Thursday, April 16, 2020

The Illusion of Control

Dearest Ones, I am in a quandary as to what to entitle this post.
You, of course, know the title as you are reading the finished product!
“Control”or “Acceptance” are my top choices at the moment.

A few days ago I had the title or so I thought...
As I was journaling I had a few thoughts for a fresh post. My journaling is between Papa and me. So when my heart heard “How about Control?” I knew Who was speaking.

My mind starting forming ideas of how to approach this subject....
How I have learned to let go of the false belief that I have control over much.
How others try to control you.
How freeing it is to let go.
How important it was to be still and sit with one’s thoughts.
Etc!

The last few days my God has revealed to me what He had in mind.
The intention was to help this lady realize she had been reverting to old behaviors! Very controlling behaviors!

I am a lover of lists.
Having lists means you can check things off, which gives a sense of accomplishment, at least to me.
Lists are not a problem in themselves...it’s what we do with them.  Do we allow them to control us?

Back in the day I would make impossible lists for each day and then go crazy trying to complete them.  I liked to stay on top of everything at all times!

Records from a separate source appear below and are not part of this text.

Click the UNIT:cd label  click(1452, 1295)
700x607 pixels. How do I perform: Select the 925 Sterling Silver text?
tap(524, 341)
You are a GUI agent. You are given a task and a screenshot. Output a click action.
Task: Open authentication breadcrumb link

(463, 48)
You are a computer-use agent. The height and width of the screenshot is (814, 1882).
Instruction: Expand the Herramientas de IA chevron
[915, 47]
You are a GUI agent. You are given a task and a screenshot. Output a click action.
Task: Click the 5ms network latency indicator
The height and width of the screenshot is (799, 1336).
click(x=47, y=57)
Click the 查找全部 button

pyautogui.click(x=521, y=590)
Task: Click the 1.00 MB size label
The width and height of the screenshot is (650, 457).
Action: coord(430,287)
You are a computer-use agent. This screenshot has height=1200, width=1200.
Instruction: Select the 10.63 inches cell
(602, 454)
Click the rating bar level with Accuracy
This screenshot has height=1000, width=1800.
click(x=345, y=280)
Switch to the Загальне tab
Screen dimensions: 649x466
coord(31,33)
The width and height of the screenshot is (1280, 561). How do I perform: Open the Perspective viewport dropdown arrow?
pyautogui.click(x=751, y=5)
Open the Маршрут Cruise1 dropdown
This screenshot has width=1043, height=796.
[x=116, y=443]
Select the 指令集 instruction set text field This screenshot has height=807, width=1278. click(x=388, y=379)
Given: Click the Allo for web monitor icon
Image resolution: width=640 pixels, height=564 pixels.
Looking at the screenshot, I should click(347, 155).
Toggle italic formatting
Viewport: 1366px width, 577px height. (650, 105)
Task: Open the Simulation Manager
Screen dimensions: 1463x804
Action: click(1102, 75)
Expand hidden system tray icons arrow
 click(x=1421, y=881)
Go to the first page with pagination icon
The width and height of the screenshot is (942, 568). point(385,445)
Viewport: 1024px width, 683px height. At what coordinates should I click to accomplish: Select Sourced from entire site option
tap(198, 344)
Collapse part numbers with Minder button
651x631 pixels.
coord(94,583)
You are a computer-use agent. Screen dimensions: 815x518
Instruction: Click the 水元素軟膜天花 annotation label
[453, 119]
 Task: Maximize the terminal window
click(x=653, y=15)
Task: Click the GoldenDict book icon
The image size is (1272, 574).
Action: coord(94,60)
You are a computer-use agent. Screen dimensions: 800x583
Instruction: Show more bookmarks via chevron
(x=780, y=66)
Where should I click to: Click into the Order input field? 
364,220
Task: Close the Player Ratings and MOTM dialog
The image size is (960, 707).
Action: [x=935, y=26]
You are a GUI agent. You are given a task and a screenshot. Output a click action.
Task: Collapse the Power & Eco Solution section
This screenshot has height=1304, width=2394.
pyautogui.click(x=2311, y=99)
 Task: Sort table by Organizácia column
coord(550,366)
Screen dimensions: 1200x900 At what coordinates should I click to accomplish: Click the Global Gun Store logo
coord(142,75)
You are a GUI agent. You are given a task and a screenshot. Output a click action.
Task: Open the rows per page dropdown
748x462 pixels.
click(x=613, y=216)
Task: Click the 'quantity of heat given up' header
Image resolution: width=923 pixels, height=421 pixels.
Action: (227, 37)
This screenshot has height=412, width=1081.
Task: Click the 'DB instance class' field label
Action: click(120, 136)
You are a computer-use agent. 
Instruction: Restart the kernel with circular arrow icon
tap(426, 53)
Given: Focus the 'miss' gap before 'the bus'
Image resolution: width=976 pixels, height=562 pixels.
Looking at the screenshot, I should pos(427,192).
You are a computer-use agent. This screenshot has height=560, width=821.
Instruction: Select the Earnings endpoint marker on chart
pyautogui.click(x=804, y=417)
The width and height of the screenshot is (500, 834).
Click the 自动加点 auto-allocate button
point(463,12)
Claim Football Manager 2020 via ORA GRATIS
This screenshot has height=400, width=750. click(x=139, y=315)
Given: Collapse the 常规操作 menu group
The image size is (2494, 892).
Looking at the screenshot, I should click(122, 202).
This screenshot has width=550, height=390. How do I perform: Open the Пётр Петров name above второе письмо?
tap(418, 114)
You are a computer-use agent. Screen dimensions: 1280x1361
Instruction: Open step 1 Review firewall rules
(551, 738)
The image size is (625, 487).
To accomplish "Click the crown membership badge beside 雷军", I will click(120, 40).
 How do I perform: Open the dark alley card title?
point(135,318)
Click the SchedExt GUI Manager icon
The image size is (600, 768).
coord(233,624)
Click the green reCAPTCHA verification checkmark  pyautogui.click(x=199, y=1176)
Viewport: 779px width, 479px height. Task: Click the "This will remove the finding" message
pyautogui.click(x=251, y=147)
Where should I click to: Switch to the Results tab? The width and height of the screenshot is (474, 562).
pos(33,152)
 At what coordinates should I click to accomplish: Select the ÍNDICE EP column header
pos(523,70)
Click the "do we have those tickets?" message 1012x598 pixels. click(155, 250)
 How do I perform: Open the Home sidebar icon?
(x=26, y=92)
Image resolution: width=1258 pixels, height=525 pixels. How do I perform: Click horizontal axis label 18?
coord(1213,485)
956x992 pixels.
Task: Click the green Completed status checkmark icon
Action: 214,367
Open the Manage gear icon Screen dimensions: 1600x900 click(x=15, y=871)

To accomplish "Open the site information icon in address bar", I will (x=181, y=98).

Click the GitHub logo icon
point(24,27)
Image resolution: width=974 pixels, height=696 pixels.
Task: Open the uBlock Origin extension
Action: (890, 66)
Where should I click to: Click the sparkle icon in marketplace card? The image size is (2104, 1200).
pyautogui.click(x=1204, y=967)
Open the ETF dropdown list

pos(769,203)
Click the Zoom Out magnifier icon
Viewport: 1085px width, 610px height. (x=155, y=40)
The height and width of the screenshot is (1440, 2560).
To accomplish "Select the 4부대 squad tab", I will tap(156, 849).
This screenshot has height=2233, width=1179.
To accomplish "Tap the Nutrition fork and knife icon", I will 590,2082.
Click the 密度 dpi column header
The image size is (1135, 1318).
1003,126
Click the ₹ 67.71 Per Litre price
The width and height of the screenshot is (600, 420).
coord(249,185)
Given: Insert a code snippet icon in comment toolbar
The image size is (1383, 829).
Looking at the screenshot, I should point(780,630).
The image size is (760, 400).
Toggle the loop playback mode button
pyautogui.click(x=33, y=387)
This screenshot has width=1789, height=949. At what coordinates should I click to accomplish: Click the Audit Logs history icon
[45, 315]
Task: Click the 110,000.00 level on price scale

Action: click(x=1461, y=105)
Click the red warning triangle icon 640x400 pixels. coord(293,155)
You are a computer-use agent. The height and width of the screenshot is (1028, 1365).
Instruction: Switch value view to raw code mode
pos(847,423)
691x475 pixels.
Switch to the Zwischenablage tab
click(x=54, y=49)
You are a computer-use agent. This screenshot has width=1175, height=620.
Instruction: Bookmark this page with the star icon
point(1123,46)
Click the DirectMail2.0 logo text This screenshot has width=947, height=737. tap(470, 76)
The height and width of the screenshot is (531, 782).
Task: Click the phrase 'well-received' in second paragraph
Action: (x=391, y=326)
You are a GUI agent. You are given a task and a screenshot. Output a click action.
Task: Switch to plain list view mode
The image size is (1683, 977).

A list from forty plus years ago had many typical things on it with the addition, one particular day, of reupholstering the couch. The thing is I expected to accomplish all my usual tasks AND get that couch covered all in one day. Do or die!
I did it too!
Only problem was it required neglecting and abusing loved ones, including myself,  as this driven woman became very grouchy!

I have learned that one must be realistic.   Whenever I have tackled projects since then I try to set time aside and accept that something else on “the list” will have to be left undone.

This desire to cross every ‘t’ and dot every ‘i’ has haunted me all my life. This is the foolish drive to be in control at all times!  It is an illusion.
It is one way of keeping so busy you have no time to address what is really going on in your head and heart.

Monday evening I was listening to a Brene Brown podcast in preparation for a zoom meeting with some of the most beautiful women I know.  
I was ironing as I listened
Yes, I still iron!
Anyway, lo and behold the topic was about control and as I listened I thought none of it was new to me. I mean after all I have moved past this!

Back to the ironing...I was ironing because there was something to iron and being back in my old ways it needed doing right then and there!
It had been a full day. We had just sold our old home and I had some loose ends to tie up. Things that had to be moved to the top of the list.
Since I was letting the old self have its way this meant that prioritizing only moved items around on the day’s to do list.
I had to run out before the meeting, which made me late. Something else I like to have control of...time!  I do not like being late!

So, dear friends I was a bit crazed!
Until Papa got my attention.
I was fussing that I would be late. And I was tired.
A simple question came to me. Getting a little weary?
Ah yes my Lord, I am weary! Weary of me and my craziness.

I took a deep breathe, accepted the fact that I would be a little late for my meeting and got a measure of quiet for my soul.

Keeping myself busy to distraction brings unnecessary complications.
Earlier in the day I had written two letters and wanted to include copies of my last blog post. After the meeting I decided to get that done.
It seems I need a fresh lesson...
In my rush I deleted the entire post.
My thoughts and words gone in one tap of my keyboard.

I posted for a few minutes then decided to practice a little yoga and have time being quiet before my God.   I heard...

““Be still and know (recognize, understand) that I am God. I will be exalted among the nations! I will be exalted in the earth.””
‭‭Psalms‬ ‭46:10‬ ‭AMP‬‬

Finally I let everything go.

The following day was a day of reflection and listening.
I’m not anxious over this pandemic.
I do know I am powerless apart from following guidelines. My trust is in my God.
I just do not like feeling restricted. I want to see whom I want to see when I want to see them.
Feeling powerless over many choices that I have normally is unsettling.
Until I admitted this and accepted it I would revert to my frantic behavior.
Papa and I sorted this all out.
Peace has been restored to my soul.

This morning I awoke with a thought of how to recover that deleted post.
The first paragraph is lost, but I was able to repost the rest.

Once I ‘let go and let God’ clarity came.
My God is always in control, but when we are trying to control our world we are too buy to notice.
The solution is to get quiet before the Almighty One. He has it all under control. Even when it seems our world is spinning totally out of control. Much if it is our own doing!
Getting quite before Him allows us to gain His perspective. One that brings peace with it. Then things fall into place!

It’s decided! I’m using ‘Control’ in the title!

The verse I have ended my previous two posts fits here as well.

“So teach us to number our days, That we may cultivate and bring to You a heart of wisdom.”